Diving into Statistics: Standard Deviation

I have a pretty damning admission: I know very, very little about statistics. I remember (or can quickly recall with the help of Wikipedia) what the mean, median, and mode are, and I've dealt with some distributions and statistical physics as a result of past coursework, but were I presented with a data set (say, sales as a function of time), I'd be hard pressed to give you much else.

Which leads me to Standard Deviation. So, first of all, the mean. Let's say I have a dataset of seven points: [1, 1.5, 4, 5, 6, 6, 9]. The mean is just the sum of the values, divided by how many there are - in other words, 32.5/7 or 4.6. That's your classes Algebra II (?) mean, and it's nifty

But let's say you have two datasets - [50, 50, 50] and [0, 50, 100] - they share the same mean, 50, but they look way different. One dataset is all 50's, while the other ranges from 0 to 50; were these temperatures over the course of a day, for instance, one could be a survivable, hot day, while the other would swing from freezing to boiling. Way, way, different. So, and this part I vaguely recalled, is there a way to quantify this spread? Among them, standard deviation presents an option

And apparently, it's not too wild a concept. First, determine the mean - we'll use the simple sets above, and set it to 50. Check. Next, things get spicier - we basically want to get a sense of the distance of the data points from this average, but, while you could in fact just average the absolute values of these distances (for the second set, that'd be 50+0+50/3 or 33), this method doesn't "point out" or amplify more egregious spreads - which is to say, it gives the same weight to small deviations from the mean as well as massive ones.
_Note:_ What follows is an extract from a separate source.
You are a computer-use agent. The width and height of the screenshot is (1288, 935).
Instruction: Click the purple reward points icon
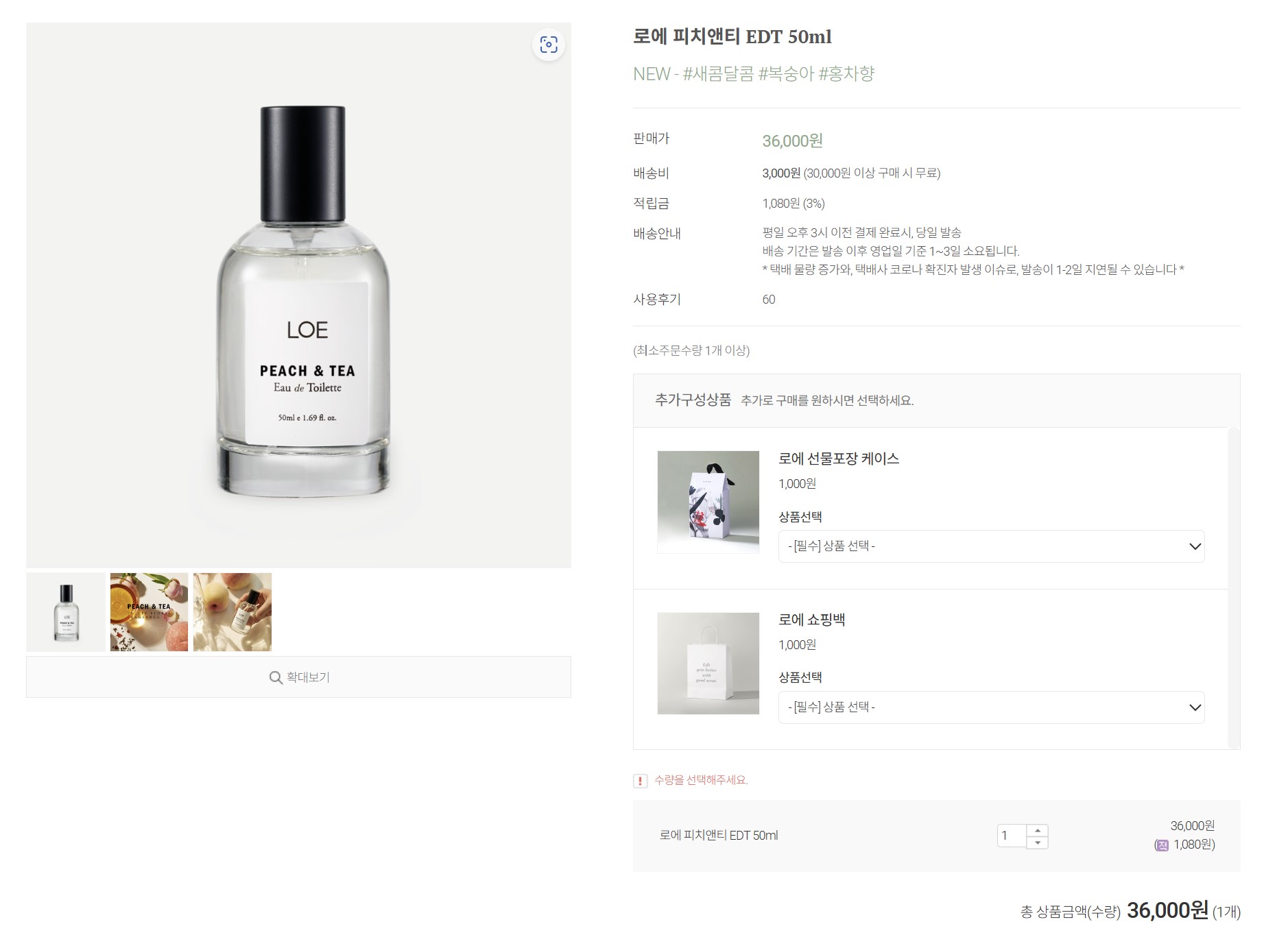[1162, 845]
So, how do we "pick out" these more extreme outliers? One simple way would be to square these differences, which would disproportionately "amplify the signal" from far out points. So, instead of what is apparently called the MAD or Mean Absolute Deviation around the Mean (very literal), where we do as above and get a MAD of 33, we'd square those differences, and get what's called the Variance, or (50^2+50^2)/3, or 1,667. Finally, in an apparent effort to get this unwieldy, large number into both the units and the scale of the original set, we simply take the square root, yielding a Standard Deviation of ~41 (right?)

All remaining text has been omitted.